▶ Assignment
Everything in the records below must be repeated exactly, except the pictures.

_____

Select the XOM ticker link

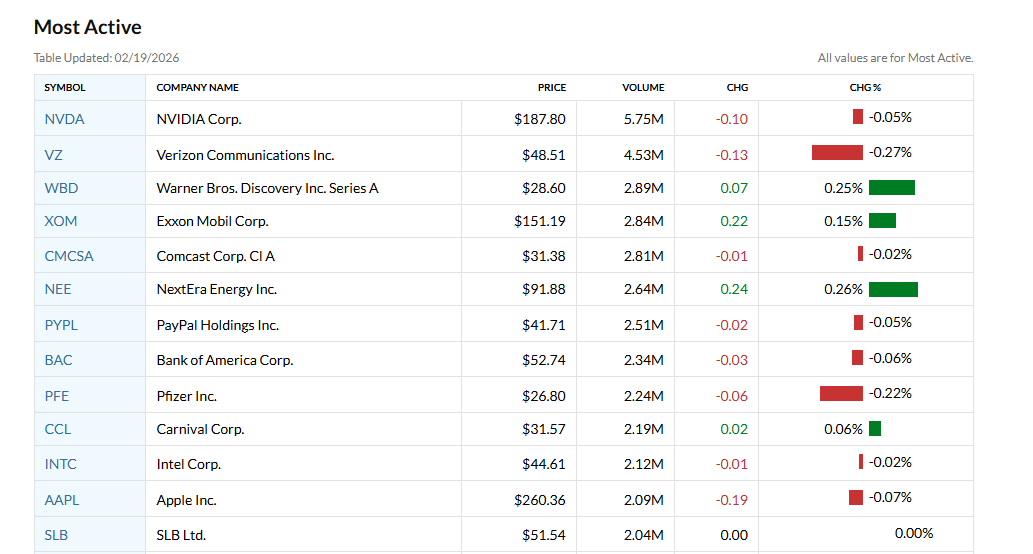60,221
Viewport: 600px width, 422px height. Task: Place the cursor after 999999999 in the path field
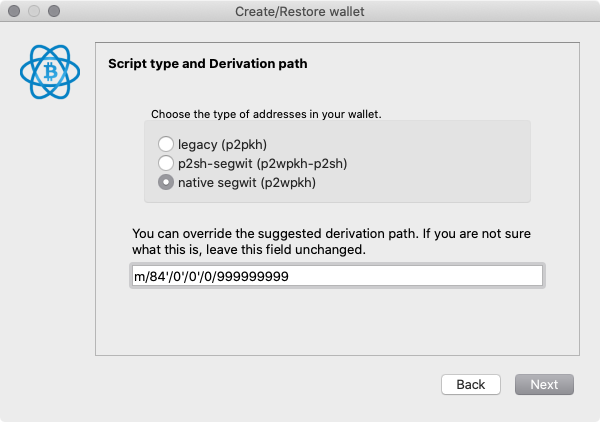click(289, 276)
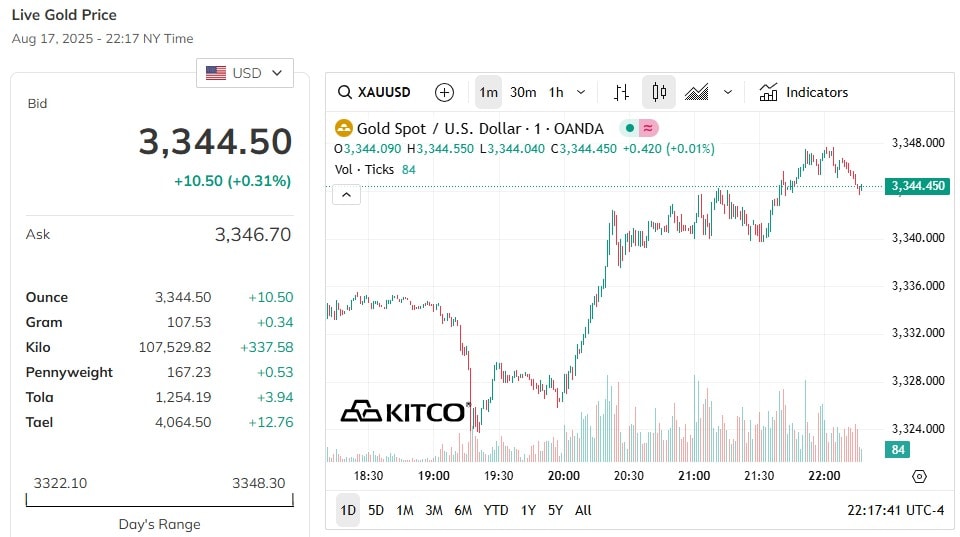Select the YTD range tab
Viewport: 960px width, 537px height.
pos(495,510)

_____

▶ Output for this task
Select the XOM ticker link

60,221
Viewport: 600px width, 422px height. Task: Place the cursor after 999999999 in the path field
click(289, 276)
Select the YTD range tab
Viewport: 960px width, 537px height.
pos(495,510)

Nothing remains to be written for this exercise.